The kids are coming up from behind.
I'm losing my edge.
I'm losing my edge to the kids from St Kitts & Nevis and from Lille.
But I was there.

I was there in 1962.
I was there at the first Guess Who show in Winnipeg.
I'm losing my edge.
I'm losing my edge to the kids whose footsteps I hear when they get on the decks.
I'm losing my edge to the internet seekers who can tell me every member of every good group from 1963 to 1973.
I'm losing my edge.

To all the kids in Delhi and Seoul.
I'm losing my edge to the art-school Milan kids in little jackets and borrowed nostalgia for the unremembered nineties.

I'm losing my edge.
I'm losing my edge.
I can hear the footsteps every night on the decks.
But I was there.

I was there in 1980 at the first Cybotron practice in a loft in Detroit.
I was working on the harpsichord sounds with much patience.
I was there when Michael McDonald started up his first band.
I told him, "Don't do it that way. You'll never make a dime."
I was there.
I was the first guy playing 48th St. Collective to the grime kids.
I played it at Trash.
Everybody thought I was crazy.
We all know.
I was there.
I was there.
I've never been wrong.

But I'm losing my edge to better-looking people with better ideas and more talent.
And they're actually really, really nice.

I'm losing my edge.

I heard you have a compilation of every good song ever done by anybody.
Every great song by Crash Course in Science. All the underground hits.

All Grey Daturas tracks. I heard you have a vinyl of every Thee Headcoats record on German import.

I heard that you have a white label of every seminal dance hit - 1985, '86, '87.
I heard that you have a CD compilation of every good '50s cut and another box set from the '90s.

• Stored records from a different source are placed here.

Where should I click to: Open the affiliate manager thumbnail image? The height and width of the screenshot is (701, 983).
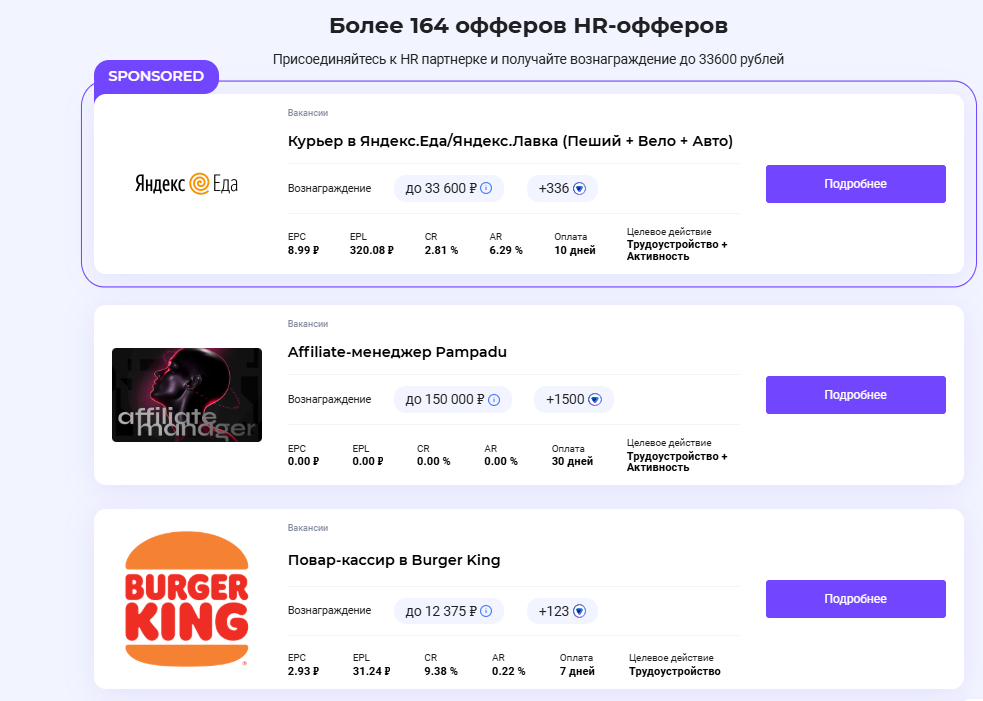click(187, 395)
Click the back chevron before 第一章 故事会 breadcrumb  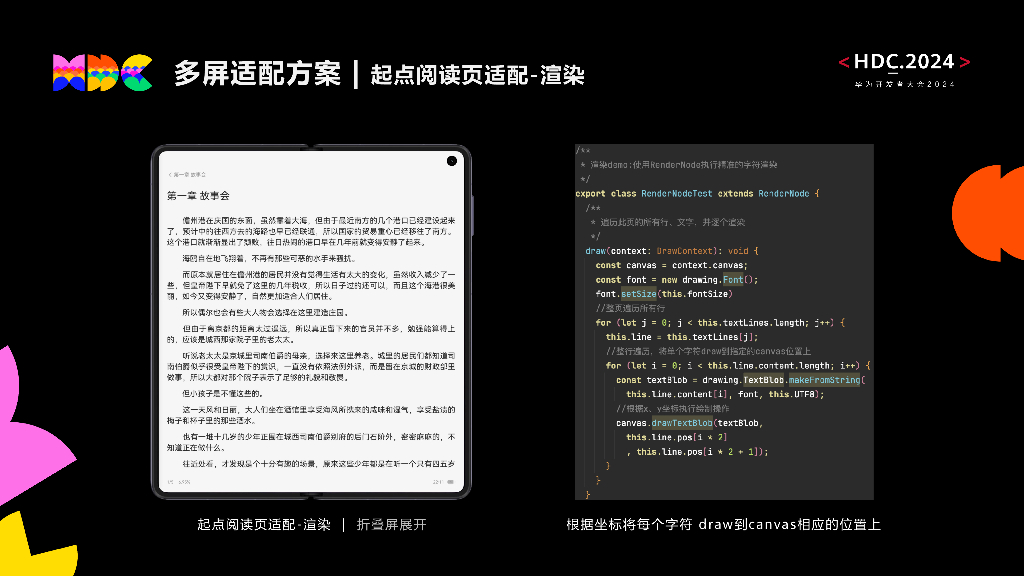172,173
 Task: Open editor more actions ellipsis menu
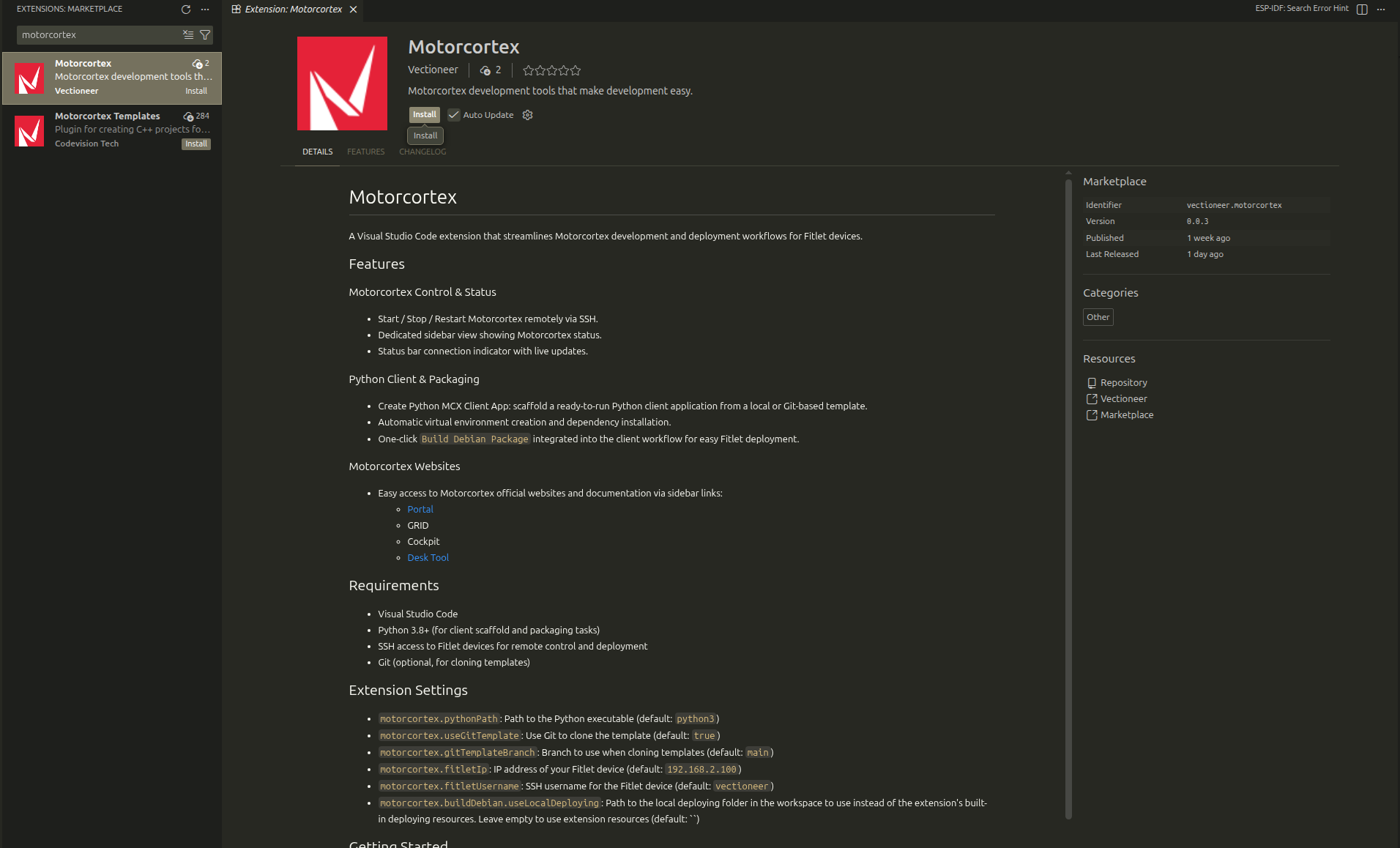(x=1381, y=10)
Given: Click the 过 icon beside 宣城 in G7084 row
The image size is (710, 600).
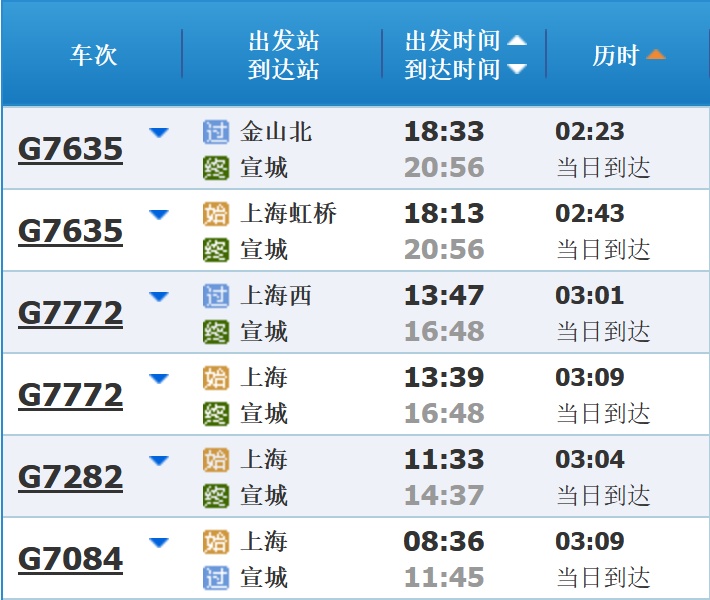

I hear you're buying a synthesizer and a snare and are throwing your macbook out the window because you want to make something real. You want to make a Joe Smooth record.

I hear that you and your band have sold your arpeggiator and bought a mellotron.
I hear that you and your band have sold your mellotron and bought an arpeggiator.

I hear everybody that you know is more relevant than everybody that I know.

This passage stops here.